France télés : « C’est la fin du pluralisme »

Le président de France Télévisions a annoncé le prochain regroupement des rédactions de France 2 et de France 3. Les syndicats craignent une réduction des effectifs au détriment de France 3, et l’uniformisation de l’info.

Jean-Claude Renard  • 20 septembre 2012 abonné·es

L’annonce a fait l’effet d’une bombe. Après sa conférence de rentrée sur les programmes et ses interventions dans les médias autour du déficit budgétaire du groupe public, Rémy Pflimlin a surpris en déclarant ouvert le chantier du regroupement des rédactions de France 2 et France 3. Si ce projet est un serpent de mer en immersion depuis quelques années, il ne tombe pas aujourd’hui par hasard. Réaction de Joy Banerjee, journaliste reporter à France 3 et délégué du personnel CGT.

Quels sont les risques de ce regroupement des rédactions à France Télévisions ?

Joy Banerjee : C’est d’abord la fin d’une certaine façon de faire notre métier de journaliste à la télévision. Cette fusion s’annonce comme une « new factory ». Au lieu de travailler pour un public identifié, le projet consistera, à terme, à remplir des tuyaux. Le danger de la rédaction unique est de n’avoir qu’un seul point de vue. Cela remet en cause le pluralisme de l’information au sein de France Télévisions. C’est une mise au pas des journalistes, la fin d’une certaine indépendance, avec un seul projet éditorial au lieu de plusieurs. C’est aussi un mauvais choix stratégique : il est dit que ce projet permettra de développer le numérique, l’information sur les tablettes. Il s’agirait de s’adapter aux nouvelles technologies. Or, la télévision publique a un rôle de lien social, avec pour mission d’offrir une qualité d’information. Vouloir réduire le périmètre et offrir des informations de flux, c’est renoncer à cette mission. C’est au ministère de la Culture de se prononcer sur ce sujet, sur l’offre et la diversité de l’information au sein de France Télévisions. D’autant que l’information sur le service public continue de faire de l’audience, ce sont plusieurs rendez-vous importants dans la journée.
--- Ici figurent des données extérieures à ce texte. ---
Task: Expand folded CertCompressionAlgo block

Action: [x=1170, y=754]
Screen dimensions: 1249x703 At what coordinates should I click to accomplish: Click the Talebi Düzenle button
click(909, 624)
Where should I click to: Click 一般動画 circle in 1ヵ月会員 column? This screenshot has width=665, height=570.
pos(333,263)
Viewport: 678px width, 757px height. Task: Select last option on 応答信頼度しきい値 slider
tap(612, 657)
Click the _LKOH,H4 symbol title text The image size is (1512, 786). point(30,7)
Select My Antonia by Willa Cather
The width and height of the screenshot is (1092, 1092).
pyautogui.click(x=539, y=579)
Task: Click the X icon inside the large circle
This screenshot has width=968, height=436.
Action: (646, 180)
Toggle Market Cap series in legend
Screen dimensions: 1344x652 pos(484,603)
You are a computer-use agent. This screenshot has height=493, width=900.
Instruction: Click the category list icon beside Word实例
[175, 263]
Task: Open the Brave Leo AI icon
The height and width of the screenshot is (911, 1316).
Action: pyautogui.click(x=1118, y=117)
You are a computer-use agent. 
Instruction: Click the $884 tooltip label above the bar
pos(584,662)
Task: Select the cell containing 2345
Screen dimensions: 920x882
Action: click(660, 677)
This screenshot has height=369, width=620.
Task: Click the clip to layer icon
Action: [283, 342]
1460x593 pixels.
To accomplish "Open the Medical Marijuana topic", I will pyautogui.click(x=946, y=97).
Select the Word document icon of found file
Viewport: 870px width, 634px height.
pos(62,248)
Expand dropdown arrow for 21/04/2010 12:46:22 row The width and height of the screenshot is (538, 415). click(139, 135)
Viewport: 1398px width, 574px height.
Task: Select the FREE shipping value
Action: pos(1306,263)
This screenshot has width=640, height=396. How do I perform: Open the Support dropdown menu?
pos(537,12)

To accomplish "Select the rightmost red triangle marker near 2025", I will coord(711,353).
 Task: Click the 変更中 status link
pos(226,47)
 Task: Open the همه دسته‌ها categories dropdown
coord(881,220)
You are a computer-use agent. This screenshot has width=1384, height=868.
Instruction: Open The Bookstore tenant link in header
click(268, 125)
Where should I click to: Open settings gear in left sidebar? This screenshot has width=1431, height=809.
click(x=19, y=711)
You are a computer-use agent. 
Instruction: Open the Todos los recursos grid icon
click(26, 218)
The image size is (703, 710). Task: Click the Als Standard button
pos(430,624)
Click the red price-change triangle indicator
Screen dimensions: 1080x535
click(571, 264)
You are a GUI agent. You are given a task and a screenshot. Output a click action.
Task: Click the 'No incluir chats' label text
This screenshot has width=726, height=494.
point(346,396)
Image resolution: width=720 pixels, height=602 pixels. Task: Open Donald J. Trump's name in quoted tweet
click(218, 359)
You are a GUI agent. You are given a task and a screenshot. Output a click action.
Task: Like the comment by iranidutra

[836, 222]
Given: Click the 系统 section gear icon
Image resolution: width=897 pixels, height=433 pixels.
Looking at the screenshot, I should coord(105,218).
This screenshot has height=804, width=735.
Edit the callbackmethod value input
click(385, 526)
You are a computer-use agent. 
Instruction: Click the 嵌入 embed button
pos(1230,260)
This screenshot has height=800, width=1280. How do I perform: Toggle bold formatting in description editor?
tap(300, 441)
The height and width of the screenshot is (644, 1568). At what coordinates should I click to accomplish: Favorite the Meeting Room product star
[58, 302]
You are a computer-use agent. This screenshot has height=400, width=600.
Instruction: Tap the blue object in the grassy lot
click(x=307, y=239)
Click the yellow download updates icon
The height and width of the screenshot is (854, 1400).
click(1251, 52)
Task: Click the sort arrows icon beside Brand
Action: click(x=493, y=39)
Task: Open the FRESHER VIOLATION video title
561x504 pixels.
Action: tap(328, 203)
La direction parle de regroupement plutôt que de fusion…

C’est une manière de faire passer son message auprès des salariés. Des salariés inquiets, exprimant une souffrance au travail dont on parle peu. La direction mesure donc ses propos. Le terme de « fusion » est connoté. Partout où il est prononcé, on sait très bien qu’il y a une dimension économique et qu’il s’accompagne de réduction d’effectifs. Ce qui sera le cas, avec des postes non remplacés, des départs négociés ou contraints, avec, à terme, une disparition des rédactions nationales. Même si la direction dit que ce « regroupement » est au service des éditions.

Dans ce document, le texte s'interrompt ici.